→ **Work instruction**
Copy every one of the rows below word for word, with each line and its spacing unchanged.

→ **Source data**

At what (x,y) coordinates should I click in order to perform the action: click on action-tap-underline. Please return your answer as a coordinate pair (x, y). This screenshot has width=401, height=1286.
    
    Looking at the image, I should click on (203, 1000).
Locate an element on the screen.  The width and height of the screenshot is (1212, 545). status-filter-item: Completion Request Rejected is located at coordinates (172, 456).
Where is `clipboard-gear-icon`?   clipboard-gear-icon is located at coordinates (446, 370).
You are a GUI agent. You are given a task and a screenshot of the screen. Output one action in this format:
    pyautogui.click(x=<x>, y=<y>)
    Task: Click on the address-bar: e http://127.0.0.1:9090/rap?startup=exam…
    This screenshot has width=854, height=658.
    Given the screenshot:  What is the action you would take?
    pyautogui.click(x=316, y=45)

→ **Answer section**
At what (x,y) coordinates should I click in order to perform the action: click on action-tap-underline. Please return your answer as a coordinate pair (x, y). This screenshot has width=401, height=1286.
    
    Looking at the image, I should click on (203, 1000).
Locate an element on the screen.  The width and height of the screenshot is (1212, 545). status-filter-item: Completion Request Rejected is located at coordinates (172, 456).
Where is `clipboard-gear-icon`?   clipboard-gear-icon is located at coordinates (446, 370).
You are a GUI agent. You are given a task and a screenshot of the screen. Output one action in this format:
    pyautogui.click(x=<x>, y=<y>)
    Task: Click on the address-bar: e http://127.0.0.1:9090/rap?startup=exam…
    This screenshot has width=854, height=658.
    Given the screenshot:  What is the action you would take?
    pyautogui.click(x=316, y=45)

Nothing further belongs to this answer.